Kemudian mobil arsen memasuki halaman rumah devina. Devina dan arsen juga segera turun dari mobil arsen. Kemudian mengampiri adit dan juga rio.
"Dev, maaf kemarin om belum bisa jenguk kamu". Ujar adit sambil melepas salaman dari devina.
"Gapapa om, devina makasih berkat om juga devina bisa kembali ke rumah".
"Sama - sama dev. Rio, devina. Om sama teman - teman om balik ke kantor dulu ya. Masih banyak tugas yang harus diselesaikan lagi".
"Baik om".
Adit dan teman - temannya segera masuk ke mobil mobil polisi tersebut. Pak rahmat pun juga segera menutup kembali pintu gerbang tersebut.
"Ya ampun dev, bisa - bisa lo sekarang viral". Ujar rio merebahkan tubuhnya di kursi depan teras rumahnya.
"Mana ada, lo doang yang masuk TV gue mah kagak". Ujar devina duduk di depan rio bersama arsen.
"Gue yakin nanti atau besok pasti bakal dateng lagi tuh wartawan. Rumah ini harus ada satpam lagi. Kalo perlu bodyguard".
"Siapa yang mau bayar ri?".
"Tenang dev semua bisa diatur. Yang penting lo aman".
"Bang rio, devina. Saya pamit pulang dulu ya kalo begitu".
"Buru - buru banget sen".
"Yaaa, biar devina bisa istirahat juga bang".
"Yaudah, hati - hati ya sen".
"Iya bang".
Arsen kembali menyalakan mesin mobilnya dan mobil tersebut sudah hilang dibalik gerbang rumah devina. Devina juga kemudian masuk ke rumah, namun rio masih berada di teras dan sibuk dengan hp di tangannya.

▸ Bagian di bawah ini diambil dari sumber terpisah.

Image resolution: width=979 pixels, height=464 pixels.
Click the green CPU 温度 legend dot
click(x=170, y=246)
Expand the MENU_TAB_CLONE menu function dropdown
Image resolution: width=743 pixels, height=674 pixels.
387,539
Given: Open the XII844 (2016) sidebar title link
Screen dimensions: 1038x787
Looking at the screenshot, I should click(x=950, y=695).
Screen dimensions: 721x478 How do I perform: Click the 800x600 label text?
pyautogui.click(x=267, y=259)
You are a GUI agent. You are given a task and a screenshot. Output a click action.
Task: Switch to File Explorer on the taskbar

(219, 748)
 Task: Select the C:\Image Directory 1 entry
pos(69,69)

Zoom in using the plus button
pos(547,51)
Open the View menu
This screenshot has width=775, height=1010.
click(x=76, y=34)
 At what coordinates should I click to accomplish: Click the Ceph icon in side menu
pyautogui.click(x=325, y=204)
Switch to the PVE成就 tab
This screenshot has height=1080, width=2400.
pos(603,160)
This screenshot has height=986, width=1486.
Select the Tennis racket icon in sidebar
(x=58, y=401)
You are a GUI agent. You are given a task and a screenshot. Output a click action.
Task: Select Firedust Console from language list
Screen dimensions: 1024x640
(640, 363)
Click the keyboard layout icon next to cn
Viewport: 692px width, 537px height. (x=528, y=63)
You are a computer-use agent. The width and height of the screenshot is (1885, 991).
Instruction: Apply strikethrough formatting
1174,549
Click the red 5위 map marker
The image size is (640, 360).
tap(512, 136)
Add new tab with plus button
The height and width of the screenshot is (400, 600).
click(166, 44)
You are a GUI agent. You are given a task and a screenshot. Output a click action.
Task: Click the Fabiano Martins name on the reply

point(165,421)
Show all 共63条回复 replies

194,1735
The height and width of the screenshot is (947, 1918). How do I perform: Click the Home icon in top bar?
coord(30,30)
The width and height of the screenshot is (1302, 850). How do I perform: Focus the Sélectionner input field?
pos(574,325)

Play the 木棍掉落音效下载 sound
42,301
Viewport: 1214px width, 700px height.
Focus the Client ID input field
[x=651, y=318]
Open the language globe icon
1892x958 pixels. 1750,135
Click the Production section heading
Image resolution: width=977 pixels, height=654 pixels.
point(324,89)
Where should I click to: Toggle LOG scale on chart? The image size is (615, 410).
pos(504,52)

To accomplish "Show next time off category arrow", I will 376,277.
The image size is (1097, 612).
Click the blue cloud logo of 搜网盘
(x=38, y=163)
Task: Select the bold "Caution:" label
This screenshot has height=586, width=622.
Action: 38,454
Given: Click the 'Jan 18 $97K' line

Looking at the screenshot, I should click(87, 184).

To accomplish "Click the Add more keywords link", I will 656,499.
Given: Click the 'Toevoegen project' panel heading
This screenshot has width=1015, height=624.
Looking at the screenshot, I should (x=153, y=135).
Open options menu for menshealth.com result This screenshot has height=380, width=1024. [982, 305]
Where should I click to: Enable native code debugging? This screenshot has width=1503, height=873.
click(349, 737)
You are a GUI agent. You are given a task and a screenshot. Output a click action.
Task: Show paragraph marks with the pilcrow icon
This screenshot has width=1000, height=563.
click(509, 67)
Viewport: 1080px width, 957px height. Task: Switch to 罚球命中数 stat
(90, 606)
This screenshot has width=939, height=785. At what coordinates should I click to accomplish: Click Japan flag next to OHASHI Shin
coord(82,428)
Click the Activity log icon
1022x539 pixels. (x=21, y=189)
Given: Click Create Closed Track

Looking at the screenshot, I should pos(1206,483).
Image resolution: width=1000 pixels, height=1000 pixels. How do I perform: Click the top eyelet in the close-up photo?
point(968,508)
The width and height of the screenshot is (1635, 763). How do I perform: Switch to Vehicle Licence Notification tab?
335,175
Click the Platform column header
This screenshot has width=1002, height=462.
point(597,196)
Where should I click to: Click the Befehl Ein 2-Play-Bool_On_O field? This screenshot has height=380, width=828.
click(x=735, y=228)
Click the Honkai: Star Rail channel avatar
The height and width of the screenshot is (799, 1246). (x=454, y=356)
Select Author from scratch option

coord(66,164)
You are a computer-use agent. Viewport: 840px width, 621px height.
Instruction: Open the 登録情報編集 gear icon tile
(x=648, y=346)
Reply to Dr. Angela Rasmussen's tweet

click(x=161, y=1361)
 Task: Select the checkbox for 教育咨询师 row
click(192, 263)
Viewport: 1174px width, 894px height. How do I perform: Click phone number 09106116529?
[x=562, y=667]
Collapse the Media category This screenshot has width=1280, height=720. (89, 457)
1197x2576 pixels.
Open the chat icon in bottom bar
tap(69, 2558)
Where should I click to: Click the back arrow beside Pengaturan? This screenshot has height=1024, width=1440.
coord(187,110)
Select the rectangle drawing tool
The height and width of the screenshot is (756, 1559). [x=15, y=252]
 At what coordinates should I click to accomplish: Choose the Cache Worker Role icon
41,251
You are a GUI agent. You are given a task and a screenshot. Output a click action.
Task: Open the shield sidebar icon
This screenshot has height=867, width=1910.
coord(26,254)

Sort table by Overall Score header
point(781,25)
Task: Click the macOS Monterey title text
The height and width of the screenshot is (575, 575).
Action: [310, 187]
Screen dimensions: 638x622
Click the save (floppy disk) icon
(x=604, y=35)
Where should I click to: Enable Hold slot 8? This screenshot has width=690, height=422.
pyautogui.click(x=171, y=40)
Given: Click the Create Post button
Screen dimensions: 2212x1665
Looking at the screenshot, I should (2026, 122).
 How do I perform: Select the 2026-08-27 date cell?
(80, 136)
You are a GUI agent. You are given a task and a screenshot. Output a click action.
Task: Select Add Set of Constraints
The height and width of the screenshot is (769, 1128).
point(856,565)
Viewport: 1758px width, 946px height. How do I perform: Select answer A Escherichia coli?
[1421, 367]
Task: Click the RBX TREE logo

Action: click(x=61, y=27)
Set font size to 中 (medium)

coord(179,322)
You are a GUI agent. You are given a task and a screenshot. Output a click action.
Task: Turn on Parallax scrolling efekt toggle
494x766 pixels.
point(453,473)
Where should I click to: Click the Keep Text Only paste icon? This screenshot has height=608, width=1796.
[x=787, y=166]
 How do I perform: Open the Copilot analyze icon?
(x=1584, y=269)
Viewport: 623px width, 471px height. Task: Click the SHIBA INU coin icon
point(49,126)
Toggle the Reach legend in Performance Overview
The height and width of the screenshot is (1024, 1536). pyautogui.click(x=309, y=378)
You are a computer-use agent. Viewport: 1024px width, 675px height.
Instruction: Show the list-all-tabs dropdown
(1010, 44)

"Bagaimana jika arsen tau dengan kejadian tempo hari?. Apakah dia akan marah?, atau dia akan menghukumku. Atau malah akan meninggalkanku. Aku tidak tau harus bercerita semua ini darimana. Rasanya tidak ada yang tau bagaimana isi hati ku selama ini. Aku tersiksa, raga ku seperti terkurung untuk tidur yang cukup panjang. Aku tidak tau mengapa sulit untuk mengatakan semuanya. Devina butuh bang angga, tapi dia tidak ada disini. Harus ke siapa lagi devina bercerita. Seperti sudah tidak ada tempat untukku". Devina setiap hari terus berbicara dengan dirinya sendiri. Karena ia tidak tau harus seperti apa lagi agar emosinya tersalurkan.
Psikoterapi juga sudah 2 minggu dilakukan. Namun devina belum kunjung membaik. Kadang lupa ia meminum obatnya, dan terbangun di tengah malam karena mimpi buruknya.